Um hi, first time here so I'm still finding my way around. Anyways, it's almost 2am here and i'm tired and stressed.

Tomorrow is my grandmother's funeral and I really really loved her and we were close but i dont know if i should even go. The problem is that my dad's girlfriend will be there (parents separated a few yrs ago and are now divorced) The thing is, yesterday i went to the wake and paid my respects. My dad had brought his gf and i guess it's confirmed that theyre together because her name was beside his on my grandmother's coffin. But what made me feel hurt was that he NEVER confirmed or informed us (my siblings and I) that they were together (even if we actually alreay knew). He just acts like nothing is wrong!! He even had that audacity to introduce her to us WITHOUT ASKING IF WE WERE OK. That really hurt me and that was heavy for my 12 year old sister. So when he did, I didnt even look at her. Im sorry, i dont want to be rude and i dont really want to hate her but i just feel terrible. I honestly never want to meet or even see her and i know it's quite immature. Another thing that hurt from the wake was that our dad just left us, his mourning kids, there with all these people we dont know and he was with his girlfriend most of the time. I mean i already felt sad about my grandmother's death but he just had to go and do that to make it worse.
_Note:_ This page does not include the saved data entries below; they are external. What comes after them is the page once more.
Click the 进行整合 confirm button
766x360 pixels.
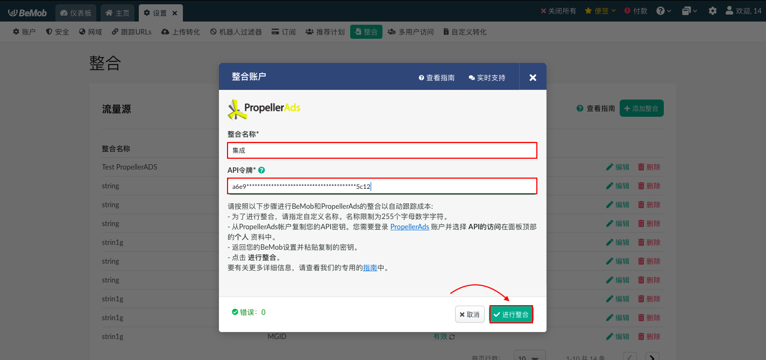(510, 314)
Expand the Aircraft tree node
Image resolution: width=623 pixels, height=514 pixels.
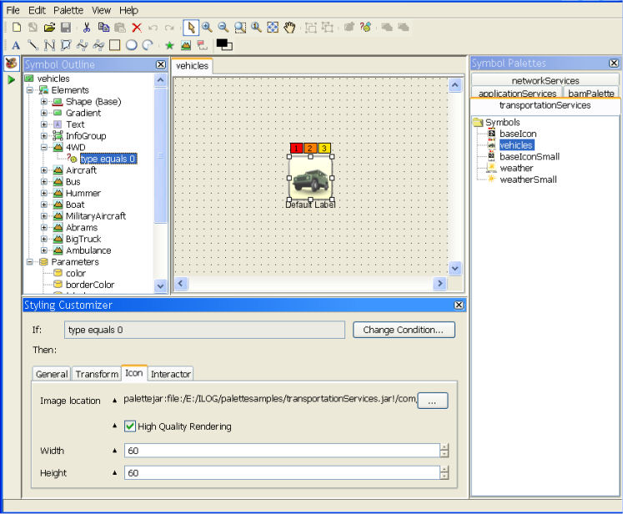pyautogui.click(x=44, y=170)
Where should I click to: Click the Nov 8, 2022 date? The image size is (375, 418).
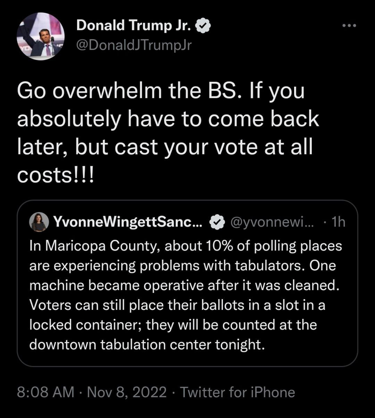coord(128,392)
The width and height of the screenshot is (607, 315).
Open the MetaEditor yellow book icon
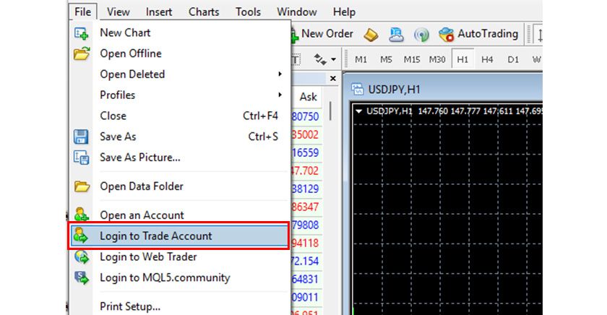(x=371, y=34)
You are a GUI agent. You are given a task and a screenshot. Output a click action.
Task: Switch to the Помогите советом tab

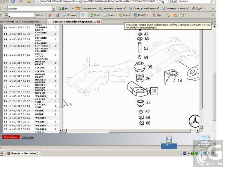[21, 22]
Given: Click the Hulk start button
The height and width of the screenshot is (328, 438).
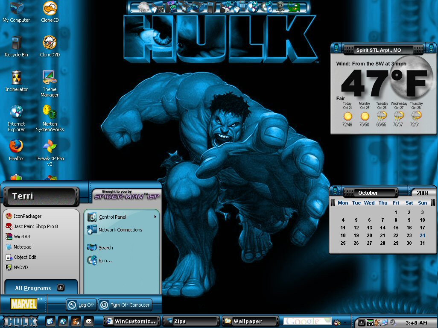Looking at the screenshot, I should [21, 321].
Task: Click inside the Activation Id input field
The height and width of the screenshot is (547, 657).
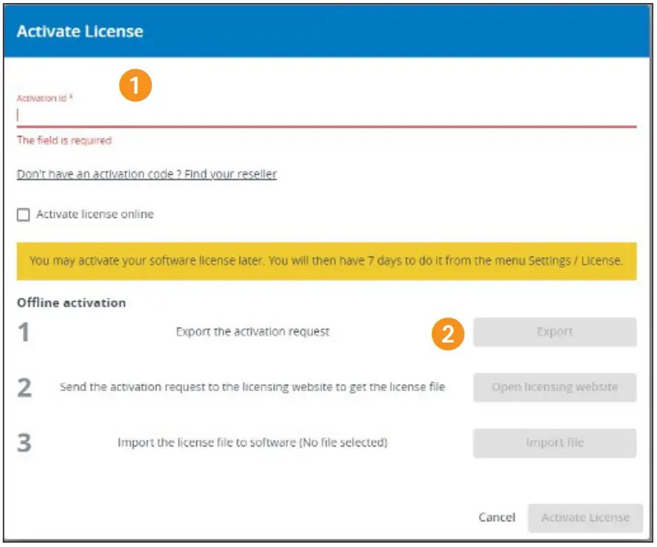Action: point(221,113)
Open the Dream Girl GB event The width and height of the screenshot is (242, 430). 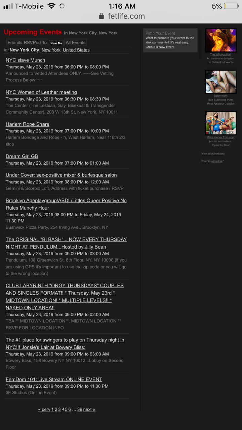pos(22,156)
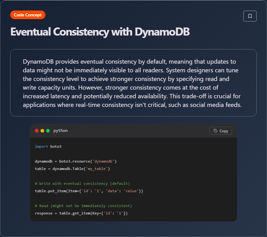Expand the code snippet header bar
Screen dimensions: 267x237
click(133, 130)
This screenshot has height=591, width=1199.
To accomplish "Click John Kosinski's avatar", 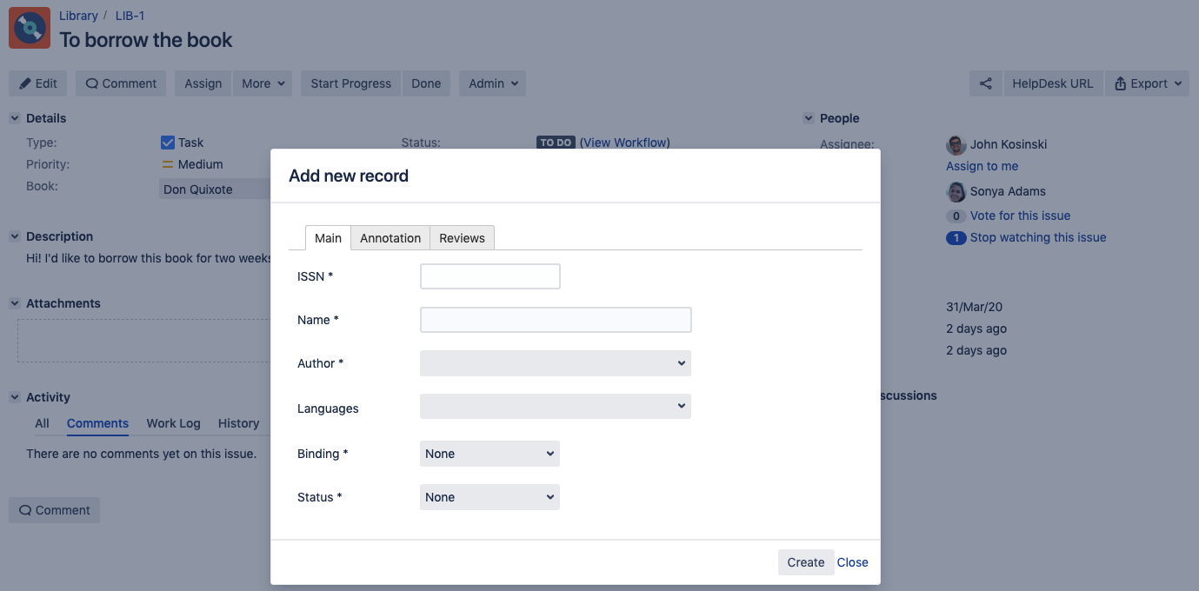I will (956, 144).
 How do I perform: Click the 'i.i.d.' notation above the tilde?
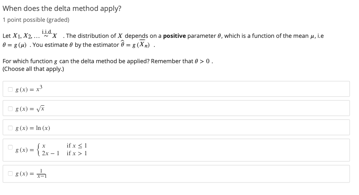pos(47,31)
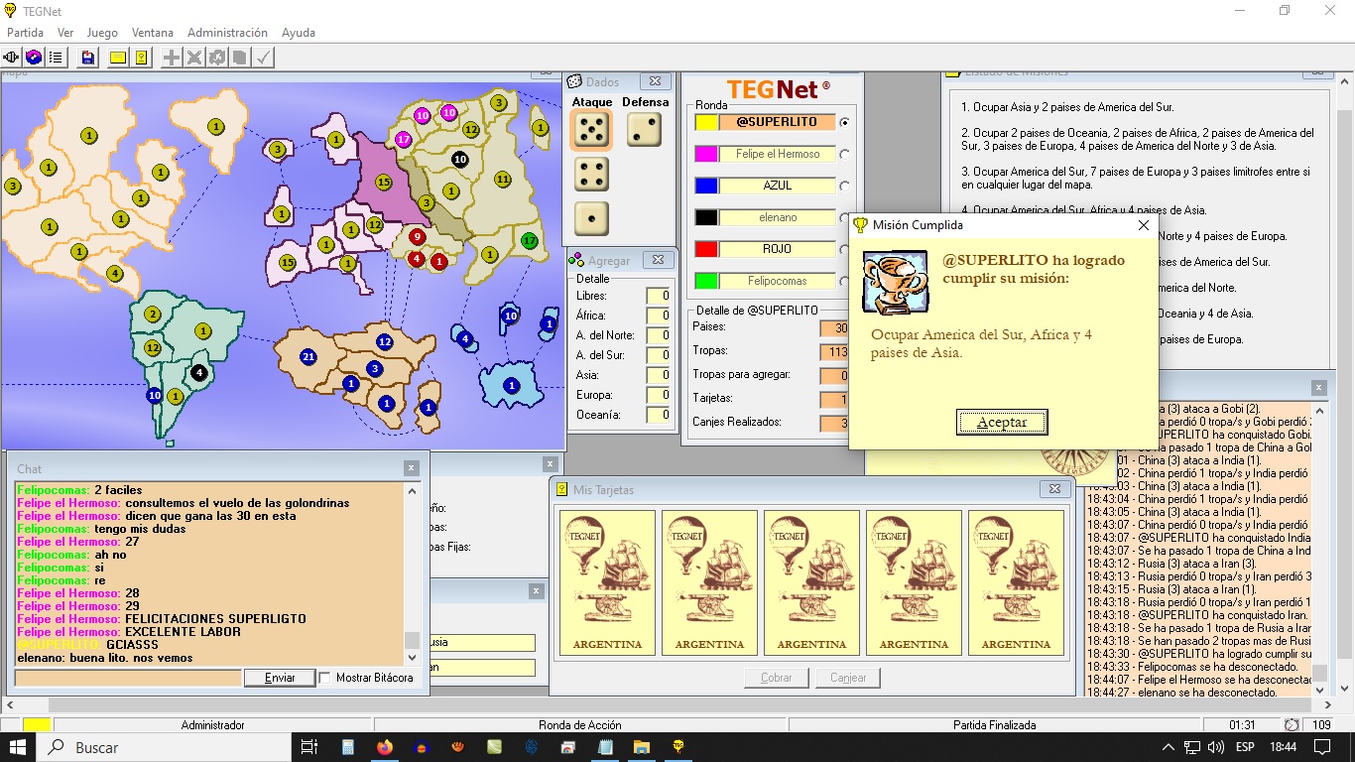Click the blue and magenta globe toolbar icon
The height and width of the screenshot is (762, 1355).
pos(34,58)
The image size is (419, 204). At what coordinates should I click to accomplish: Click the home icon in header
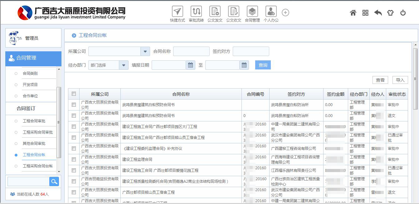pos(353,13)
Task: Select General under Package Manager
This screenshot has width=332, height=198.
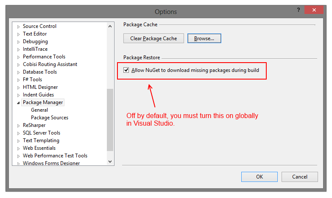Action: click(39, 110)
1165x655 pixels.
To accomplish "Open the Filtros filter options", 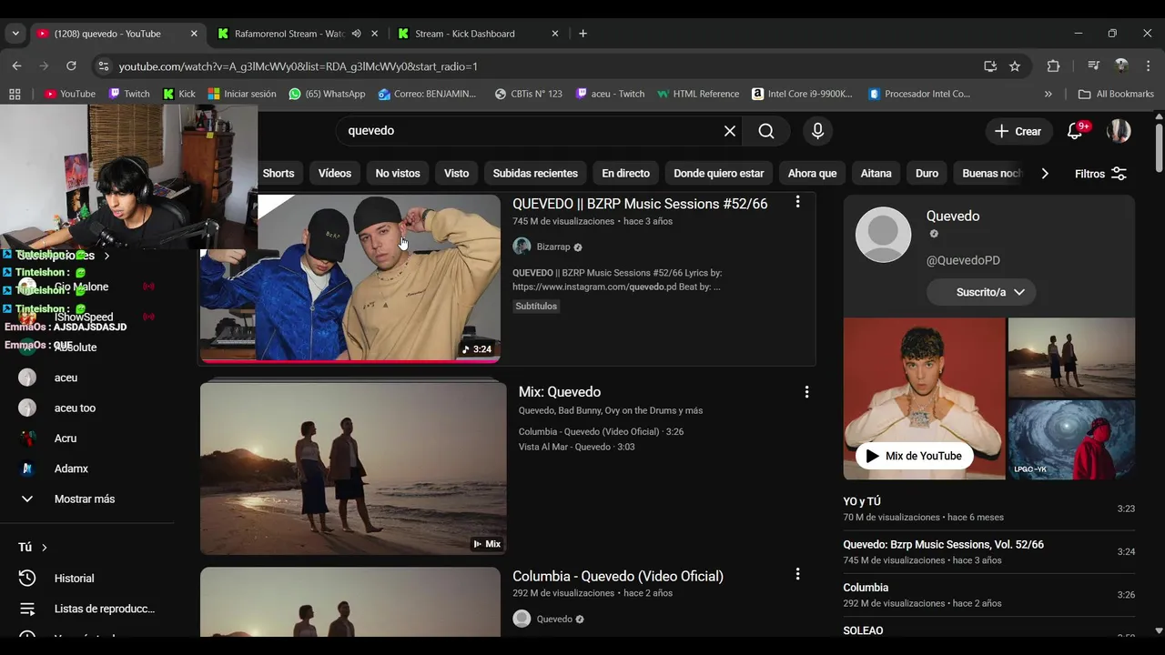I will coord(1101,174).
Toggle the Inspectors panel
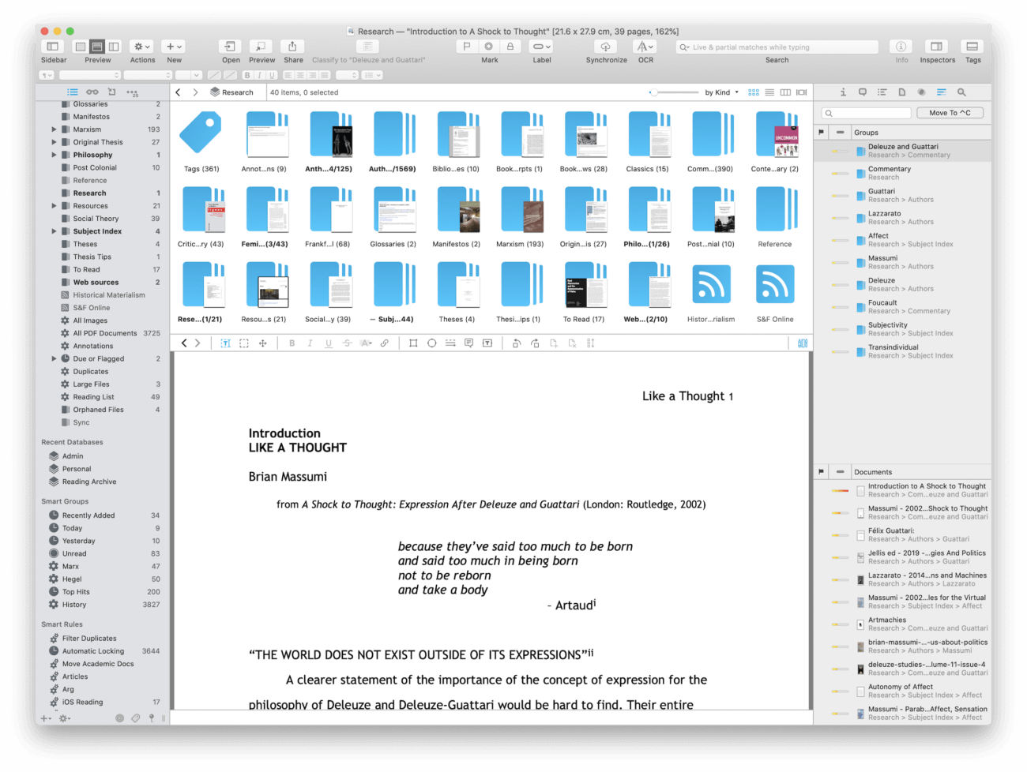Image resolution: width=1027 pixels, height=772 pixels. [x=937, y=47]
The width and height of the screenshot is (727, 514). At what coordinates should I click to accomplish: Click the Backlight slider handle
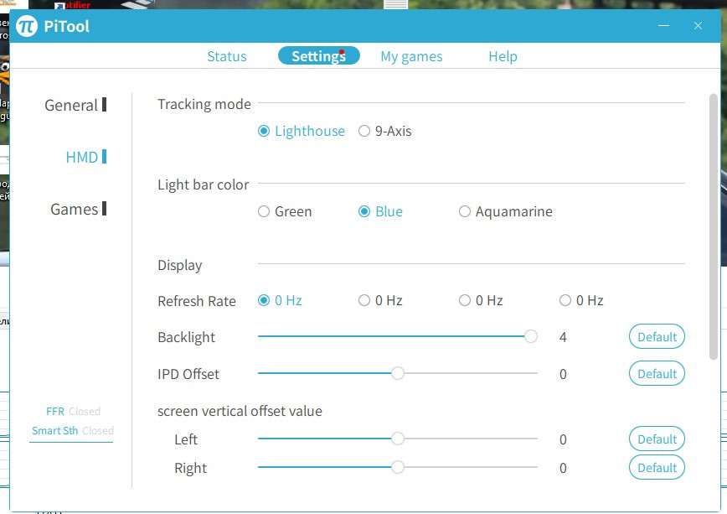coord(531,336)
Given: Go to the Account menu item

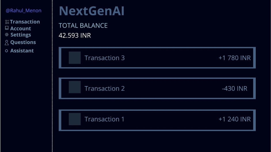Looking at the screenshot, I should point(20,29).
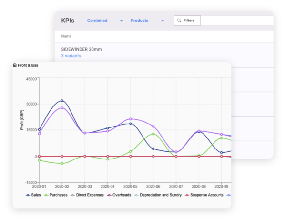
Task: Click the arrow next to Combined
Action: pyautogui.click(x=122, y=21)
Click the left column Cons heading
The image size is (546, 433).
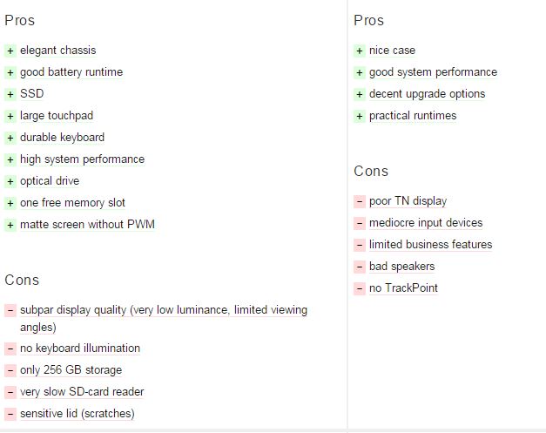pyautogui.click(x=22, y=280)
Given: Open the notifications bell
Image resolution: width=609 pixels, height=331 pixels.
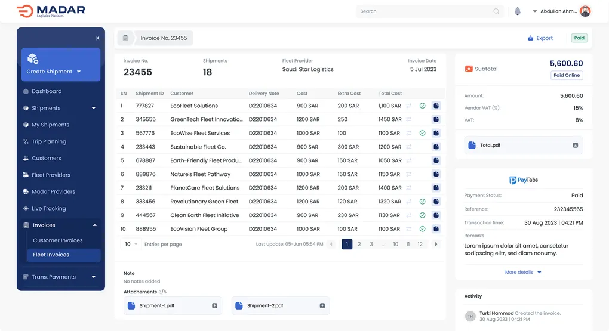Looking at the screenshot, I should click(517, 11).
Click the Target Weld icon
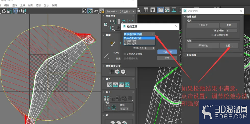Image resolution: width=250 pixels, height=124 pixels. click(x=108, y=108)
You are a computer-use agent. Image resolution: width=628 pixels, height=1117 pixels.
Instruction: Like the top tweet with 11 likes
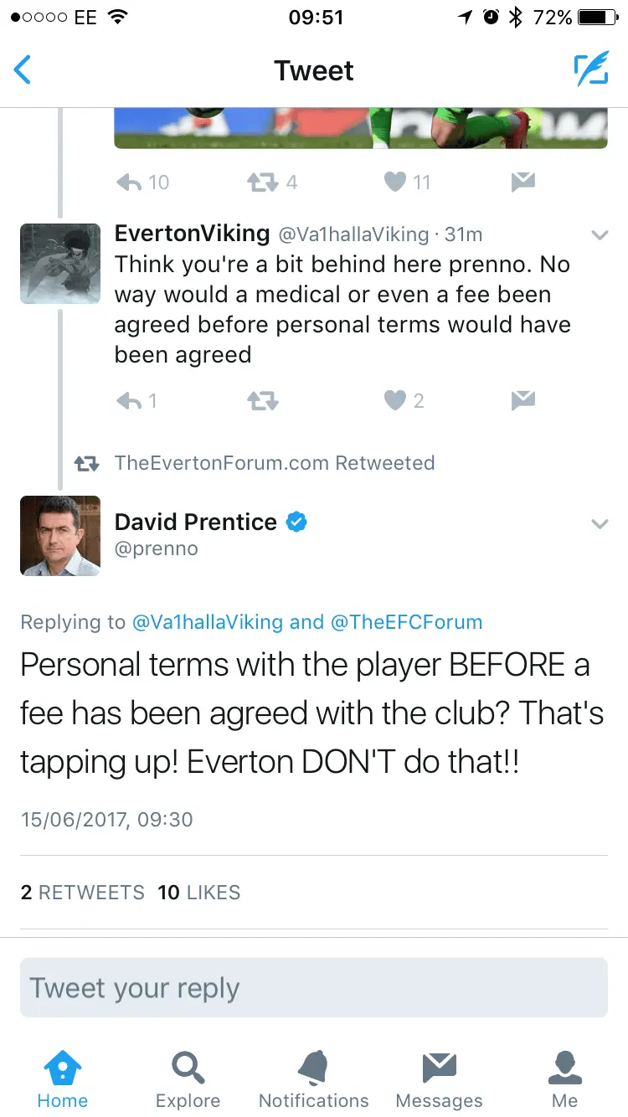click(x=395, y=182)
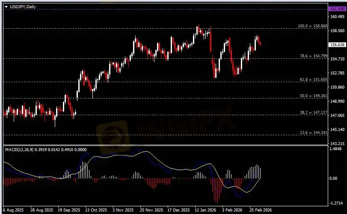The width and height of the screenshot is (347, 214).
Task: Select the 12 Jan 2026 date marker
Action: tap(204, 211)
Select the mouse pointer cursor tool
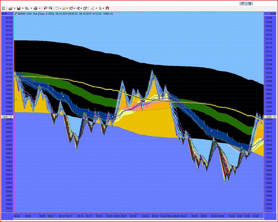Screen dimensions: 278x222 tap(100, 8)
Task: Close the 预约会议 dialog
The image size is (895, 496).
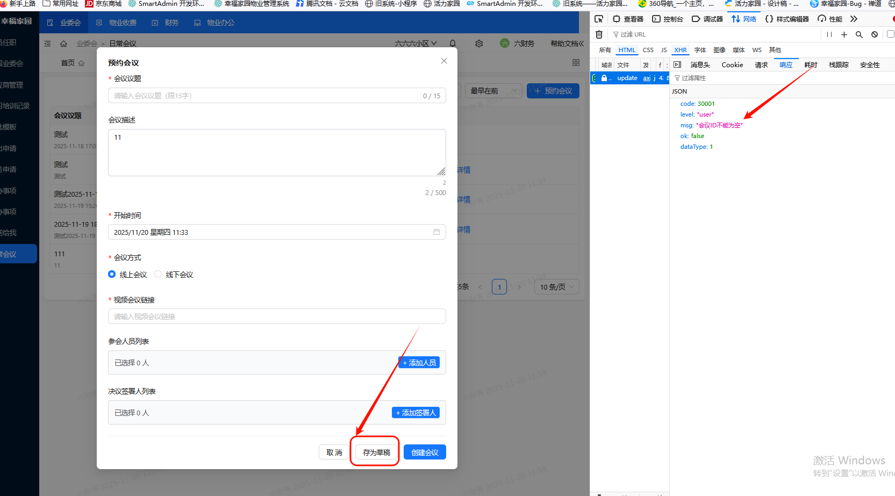Action: [444, 61]
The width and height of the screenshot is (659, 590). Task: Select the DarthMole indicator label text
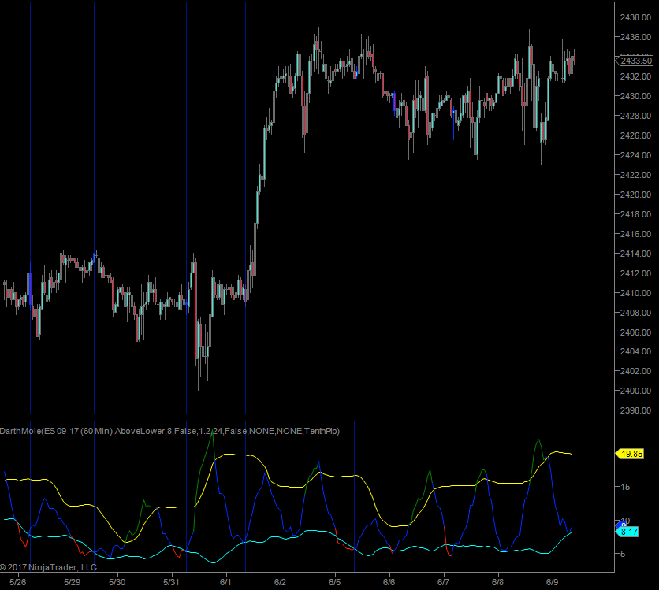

So tomorrow (later? Since it's almost 2am now) is the funeral and i dont know if i should go. I do not want to see my dad's girlfriend again and i'm still hurting from a lot of things. My little sister feels the same too actually. But if i dont go, i feel guilty because it's my grandmother right? We were close and i really love her. I dont know what to do and i cant sleep. I feel so conflicted.
My mom says it's ok to not go. But won't people and my other relatives at the funeralthink it's bad? Also i don't want the last memory of my grandmother be her being buried. I want to remember her as i saw her at the wake; peaceful and smiling.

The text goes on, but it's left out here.